GIVEN RECORDS:
________________________
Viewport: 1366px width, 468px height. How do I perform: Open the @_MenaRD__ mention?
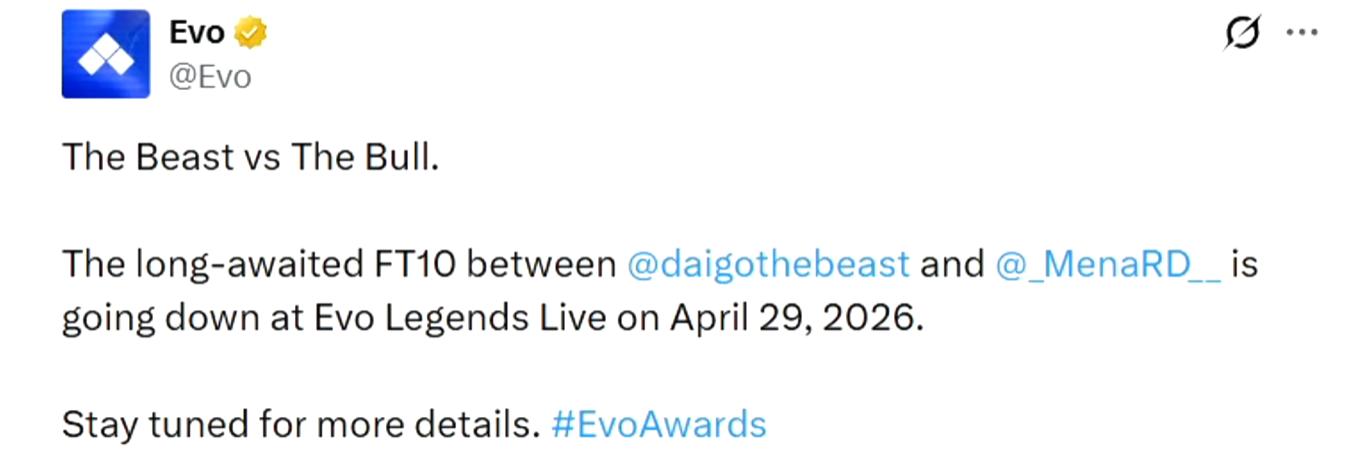1108,265
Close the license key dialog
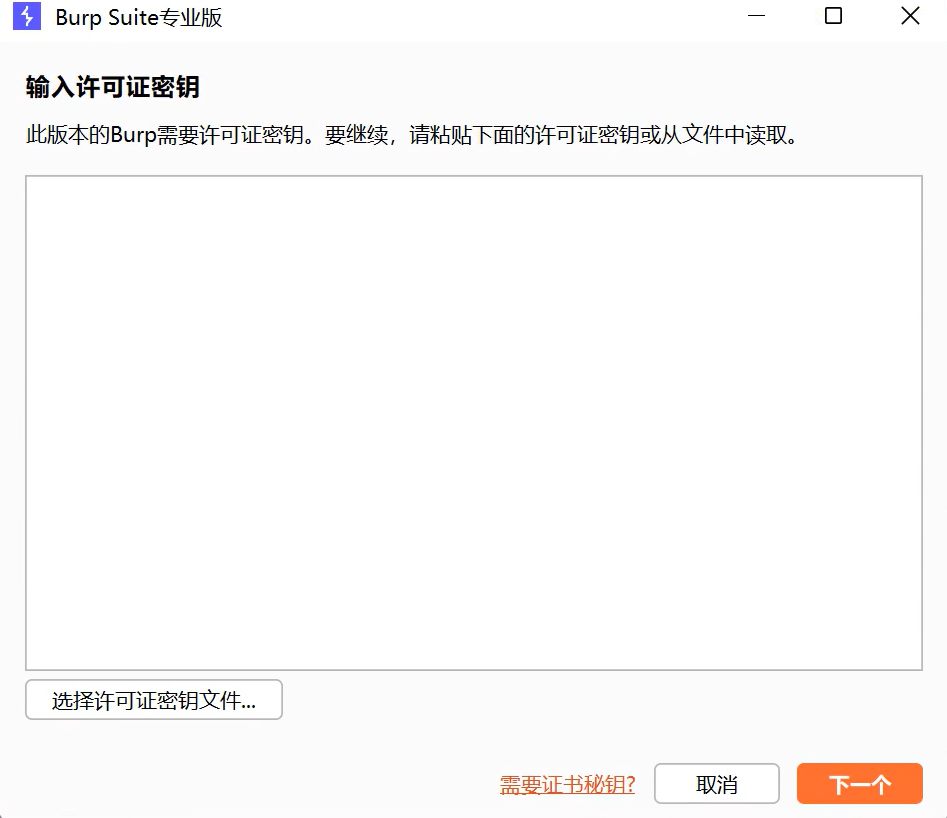This screenshot has width=947, height=818. coord(909,16)
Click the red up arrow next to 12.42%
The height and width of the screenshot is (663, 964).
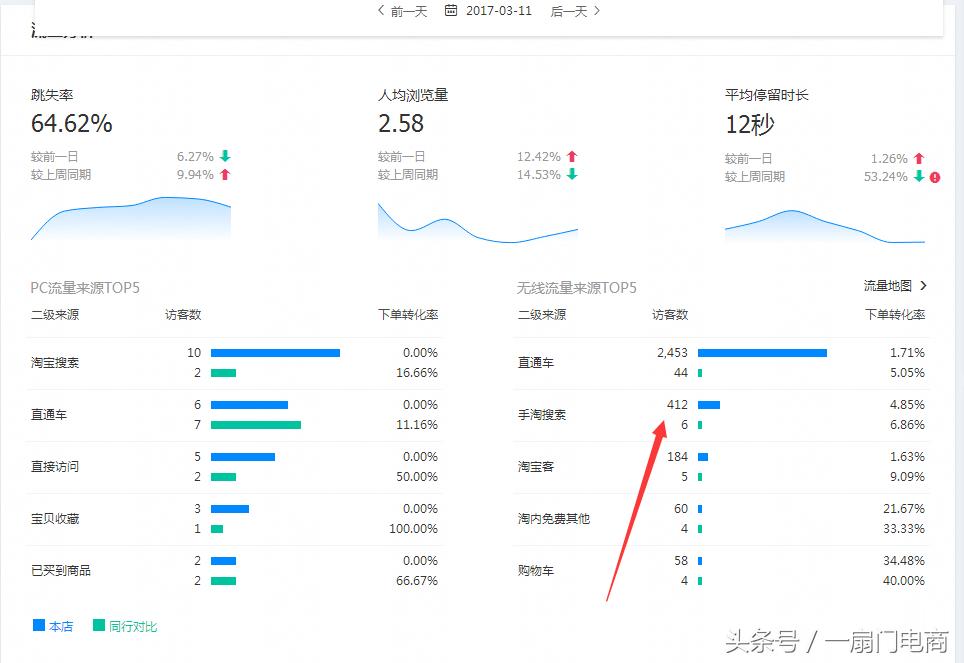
________________________
WHAT YOU SHOULD DO:
Without the pictures, please reproduce each line of the listing above exactly, from the first one through the line bearing "Click the red up arrow next to 12.42%".

WRITTEN ANSWER:
Viewport: 1366px width, 468px height. How do I perform: Open the @_MenaRD__ mention?
1108,265
Close the license key dialog
This screenshot has width=947, height=818. coord(909,16)
Click the red up arrow next to 12.42%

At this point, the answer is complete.